=== DATA FOR PROCESSING ===

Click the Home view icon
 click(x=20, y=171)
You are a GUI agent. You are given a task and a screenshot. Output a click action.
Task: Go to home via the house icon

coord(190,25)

===
=== DATA FOR PROCESSING ===

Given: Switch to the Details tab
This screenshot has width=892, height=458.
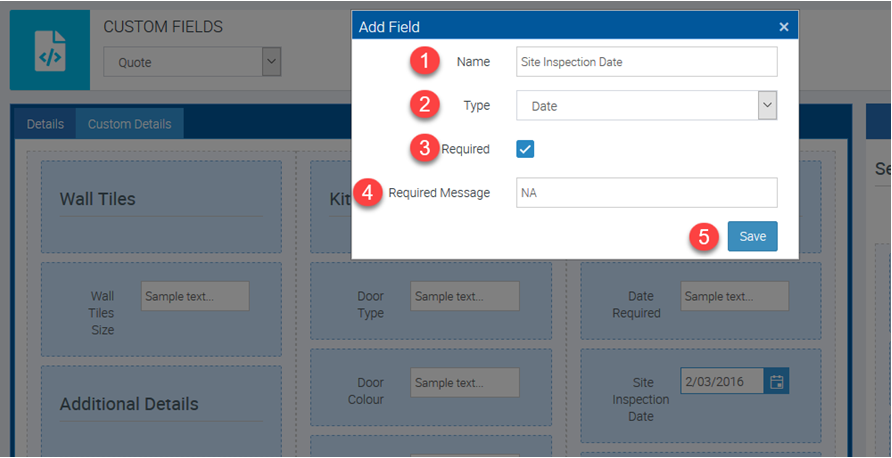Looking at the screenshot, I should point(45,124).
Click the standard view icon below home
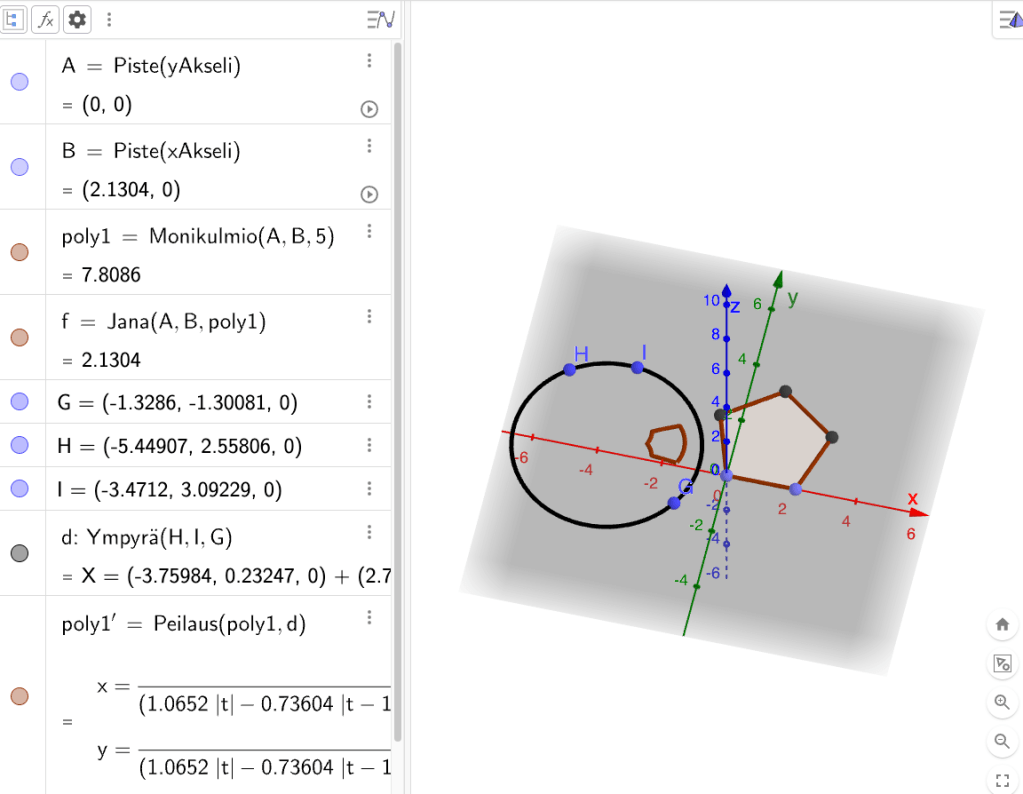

===
=== DATA FOR PROCESSING ===

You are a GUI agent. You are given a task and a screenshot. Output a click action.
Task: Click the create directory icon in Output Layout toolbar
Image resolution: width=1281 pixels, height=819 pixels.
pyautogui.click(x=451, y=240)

===

**WORK INSTRUCTION:**
Starting at the line above that contains "Given: Switch to the Details tab", transcribe every line exactly through the line that contains "Click the standard view icon below home", including that last one, and skip the pictures.

**TASK OUTPUT:**
Given: Switch to the Details tab
This screenshot has width=892, height=458.
Looking at the screenshot, I should point(45,124).
Click the standard view icon below home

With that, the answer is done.